Among the entries below, only the lines starting at the one with "DIN2441 Steel Tubes" and ending at the one with "[Войти через Одноклассники] (456, 370)", both included, are to be printed exactly.

BEGIN

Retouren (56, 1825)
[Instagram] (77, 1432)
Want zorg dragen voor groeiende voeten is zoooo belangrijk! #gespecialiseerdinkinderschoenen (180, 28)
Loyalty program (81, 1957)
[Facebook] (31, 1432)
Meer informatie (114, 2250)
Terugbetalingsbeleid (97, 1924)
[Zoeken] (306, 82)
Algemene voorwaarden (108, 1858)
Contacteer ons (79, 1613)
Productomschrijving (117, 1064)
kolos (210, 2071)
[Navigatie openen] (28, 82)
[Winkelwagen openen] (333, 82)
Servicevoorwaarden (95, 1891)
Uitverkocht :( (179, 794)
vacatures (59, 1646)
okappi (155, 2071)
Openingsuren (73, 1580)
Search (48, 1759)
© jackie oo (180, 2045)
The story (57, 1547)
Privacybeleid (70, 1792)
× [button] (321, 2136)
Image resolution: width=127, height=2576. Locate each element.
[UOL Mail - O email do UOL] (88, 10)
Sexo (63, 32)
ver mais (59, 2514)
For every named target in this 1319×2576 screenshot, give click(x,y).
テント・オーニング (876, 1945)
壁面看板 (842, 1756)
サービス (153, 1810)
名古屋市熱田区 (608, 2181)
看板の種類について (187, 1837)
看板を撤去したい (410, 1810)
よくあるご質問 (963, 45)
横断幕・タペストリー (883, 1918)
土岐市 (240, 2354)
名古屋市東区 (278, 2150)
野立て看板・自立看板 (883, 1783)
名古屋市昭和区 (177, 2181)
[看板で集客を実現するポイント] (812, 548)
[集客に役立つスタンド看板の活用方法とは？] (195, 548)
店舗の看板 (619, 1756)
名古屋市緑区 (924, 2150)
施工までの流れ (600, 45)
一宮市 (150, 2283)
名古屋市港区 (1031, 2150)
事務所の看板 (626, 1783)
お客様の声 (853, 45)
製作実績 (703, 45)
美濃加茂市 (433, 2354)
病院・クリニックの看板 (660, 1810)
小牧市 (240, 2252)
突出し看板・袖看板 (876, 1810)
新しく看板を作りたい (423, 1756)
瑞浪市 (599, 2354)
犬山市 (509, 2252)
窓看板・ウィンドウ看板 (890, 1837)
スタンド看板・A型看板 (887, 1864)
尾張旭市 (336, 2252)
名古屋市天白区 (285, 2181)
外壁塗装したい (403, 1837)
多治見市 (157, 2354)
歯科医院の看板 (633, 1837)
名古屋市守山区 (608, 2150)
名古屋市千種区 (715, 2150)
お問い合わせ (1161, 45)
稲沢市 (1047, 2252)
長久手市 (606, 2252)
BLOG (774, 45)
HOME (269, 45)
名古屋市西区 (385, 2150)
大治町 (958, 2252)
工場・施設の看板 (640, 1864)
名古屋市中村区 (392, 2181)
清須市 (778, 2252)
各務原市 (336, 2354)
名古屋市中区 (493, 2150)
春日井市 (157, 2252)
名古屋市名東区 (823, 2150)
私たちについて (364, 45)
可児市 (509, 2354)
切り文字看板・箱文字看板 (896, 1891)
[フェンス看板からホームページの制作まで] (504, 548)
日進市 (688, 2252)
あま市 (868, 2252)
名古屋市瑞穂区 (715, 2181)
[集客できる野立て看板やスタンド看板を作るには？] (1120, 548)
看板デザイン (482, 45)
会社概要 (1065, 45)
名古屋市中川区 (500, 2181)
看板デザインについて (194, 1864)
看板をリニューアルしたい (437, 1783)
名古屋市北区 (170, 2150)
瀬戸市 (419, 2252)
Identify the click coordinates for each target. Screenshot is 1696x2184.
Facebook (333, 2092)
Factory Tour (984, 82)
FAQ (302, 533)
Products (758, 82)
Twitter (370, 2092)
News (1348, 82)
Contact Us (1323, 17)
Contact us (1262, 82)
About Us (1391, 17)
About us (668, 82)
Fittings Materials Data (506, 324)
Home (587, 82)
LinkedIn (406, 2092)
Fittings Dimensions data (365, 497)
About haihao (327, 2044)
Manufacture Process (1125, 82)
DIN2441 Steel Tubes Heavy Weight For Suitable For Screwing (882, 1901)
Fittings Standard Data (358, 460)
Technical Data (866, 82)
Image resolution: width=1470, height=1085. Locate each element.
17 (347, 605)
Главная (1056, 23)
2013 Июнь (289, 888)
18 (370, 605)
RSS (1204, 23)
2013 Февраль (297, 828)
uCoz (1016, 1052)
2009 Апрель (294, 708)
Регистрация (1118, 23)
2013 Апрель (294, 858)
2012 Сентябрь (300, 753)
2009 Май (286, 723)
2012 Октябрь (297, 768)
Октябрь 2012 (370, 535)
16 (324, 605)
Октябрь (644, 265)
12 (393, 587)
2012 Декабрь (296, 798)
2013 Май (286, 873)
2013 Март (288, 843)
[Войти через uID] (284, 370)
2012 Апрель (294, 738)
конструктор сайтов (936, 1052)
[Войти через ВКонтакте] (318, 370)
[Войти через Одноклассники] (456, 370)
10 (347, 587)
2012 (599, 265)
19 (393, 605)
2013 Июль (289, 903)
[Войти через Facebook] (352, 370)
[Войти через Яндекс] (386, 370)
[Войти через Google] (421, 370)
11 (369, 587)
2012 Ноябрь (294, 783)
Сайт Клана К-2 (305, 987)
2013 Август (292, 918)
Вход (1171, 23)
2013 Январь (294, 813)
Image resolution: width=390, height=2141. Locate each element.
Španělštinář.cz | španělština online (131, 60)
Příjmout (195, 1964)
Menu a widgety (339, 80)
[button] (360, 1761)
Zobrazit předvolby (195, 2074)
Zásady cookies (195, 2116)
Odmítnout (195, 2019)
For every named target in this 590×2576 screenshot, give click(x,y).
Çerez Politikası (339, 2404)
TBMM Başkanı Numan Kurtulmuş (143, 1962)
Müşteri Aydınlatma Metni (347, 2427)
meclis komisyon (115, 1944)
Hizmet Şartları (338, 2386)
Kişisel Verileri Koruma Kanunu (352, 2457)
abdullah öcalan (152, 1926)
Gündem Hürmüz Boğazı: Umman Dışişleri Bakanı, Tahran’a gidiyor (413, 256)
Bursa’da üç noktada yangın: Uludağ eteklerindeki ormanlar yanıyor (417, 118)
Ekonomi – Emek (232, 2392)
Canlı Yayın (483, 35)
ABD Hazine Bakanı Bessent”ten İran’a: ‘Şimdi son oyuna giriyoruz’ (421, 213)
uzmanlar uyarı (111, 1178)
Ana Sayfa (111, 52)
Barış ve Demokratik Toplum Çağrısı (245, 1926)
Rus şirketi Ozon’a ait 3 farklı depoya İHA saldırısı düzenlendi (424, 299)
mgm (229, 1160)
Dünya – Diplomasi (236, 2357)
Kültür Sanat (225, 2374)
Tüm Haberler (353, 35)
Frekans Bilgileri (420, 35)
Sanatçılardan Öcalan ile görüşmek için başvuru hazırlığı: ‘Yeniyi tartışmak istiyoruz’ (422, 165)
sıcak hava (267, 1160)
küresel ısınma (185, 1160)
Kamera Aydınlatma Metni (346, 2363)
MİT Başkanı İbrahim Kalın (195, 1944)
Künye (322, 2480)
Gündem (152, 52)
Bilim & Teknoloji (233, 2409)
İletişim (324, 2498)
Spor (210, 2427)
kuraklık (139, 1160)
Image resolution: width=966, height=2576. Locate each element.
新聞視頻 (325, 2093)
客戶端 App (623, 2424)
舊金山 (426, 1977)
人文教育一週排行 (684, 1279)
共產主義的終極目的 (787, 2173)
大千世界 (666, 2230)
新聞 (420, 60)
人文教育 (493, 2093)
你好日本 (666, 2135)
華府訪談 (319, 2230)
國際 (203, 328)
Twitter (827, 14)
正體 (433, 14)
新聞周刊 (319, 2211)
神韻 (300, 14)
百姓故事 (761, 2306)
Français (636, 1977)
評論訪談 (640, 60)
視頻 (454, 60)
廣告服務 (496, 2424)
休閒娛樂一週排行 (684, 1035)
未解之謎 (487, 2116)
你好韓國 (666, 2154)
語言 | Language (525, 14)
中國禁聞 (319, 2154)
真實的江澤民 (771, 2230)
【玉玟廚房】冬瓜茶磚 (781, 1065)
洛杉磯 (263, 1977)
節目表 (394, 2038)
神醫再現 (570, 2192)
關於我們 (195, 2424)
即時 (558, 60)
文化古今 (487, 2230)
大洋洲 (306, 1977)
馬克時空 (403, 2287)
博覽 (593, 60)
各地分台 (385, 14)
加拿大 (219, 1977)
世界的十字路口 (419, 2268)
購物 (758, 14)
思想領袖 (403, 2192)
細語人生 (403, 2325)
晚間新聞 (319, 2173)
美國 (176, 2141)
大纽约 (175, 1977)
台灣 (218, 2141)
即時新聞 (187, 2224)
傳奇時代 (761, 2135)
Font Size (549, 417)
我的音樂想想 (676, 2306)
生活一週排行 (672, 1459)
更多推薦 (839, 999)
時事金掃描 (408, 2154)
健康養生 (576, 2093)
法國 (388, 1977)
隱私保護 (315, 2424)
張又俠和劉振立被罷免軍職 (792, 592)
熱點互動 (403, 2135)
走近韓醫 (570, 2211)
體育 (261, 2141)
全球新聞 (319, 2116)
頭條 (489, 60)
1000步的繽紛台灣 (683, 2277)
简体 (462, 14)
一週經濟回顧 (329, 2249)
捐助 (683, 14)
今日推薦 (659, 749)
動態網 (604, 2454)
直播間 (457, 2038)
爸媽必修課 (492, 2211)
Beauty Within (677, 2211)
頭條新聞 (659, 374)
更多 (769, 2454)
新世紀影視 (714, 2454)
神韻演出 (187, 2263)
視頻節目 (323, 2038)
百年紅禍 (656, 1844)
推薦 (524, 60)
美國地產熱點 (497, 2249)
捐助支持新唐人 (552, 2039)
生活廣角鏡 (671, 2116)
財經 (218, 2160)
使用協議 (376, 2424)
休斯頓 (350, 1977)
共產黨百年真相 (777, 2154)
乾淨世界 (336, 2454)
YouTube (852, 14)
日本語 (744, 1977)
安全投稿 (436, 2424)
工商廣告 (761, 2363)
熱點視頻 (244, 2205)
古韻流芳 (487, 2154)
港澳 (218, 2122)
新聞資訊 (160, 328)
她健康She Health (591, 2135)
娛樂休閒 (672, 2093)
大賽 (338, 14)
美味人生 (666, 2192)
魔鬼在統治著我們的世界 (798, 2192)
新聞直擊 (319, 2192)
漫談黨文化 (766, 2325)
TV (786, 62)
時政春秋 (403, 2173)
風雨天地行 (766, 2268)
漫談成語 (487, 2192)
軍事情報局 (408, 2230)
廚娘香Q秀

END

Problem solution:
DIN2441 Steel Tubes Heavy Weight For Suitable For Screwing (882, 1901)
Fittings Standard Data (358, 460)
Technical Data (866, 82)
Image resolution: width=1470, height=1085. Locate each element.
17 (347, 605)
Главная (1056, 23)
2013 Июнь (289, 888)
18 (370, 605)
RSS (1204, 23)
2013 Февраль (297, 828)
uCoz (1016, 1052)
2009 Апрель (294, 708)
Регистрация (1118, 23)
2013 Апрель (294, 858)
2012 Сентябрь (300, 753)
2009 Май (286, 723)
2012 Октябрь (297, 768)
Октябрь 2012 (370, 535)
16 (324, 605)
Октябрь (644, 265)
12 (393, 587)
2012 Декабрь (296, 798)
2013 Май (286, 873)
2013 Март (288, 843)
[Войти через uID] (284, 370)
2012 Апрель (294, 738)
конструктор сайтов (936, 1052)
[Войти через ВКонтакте] (318, 370)
[Войти через Одноклассники] (456, 370)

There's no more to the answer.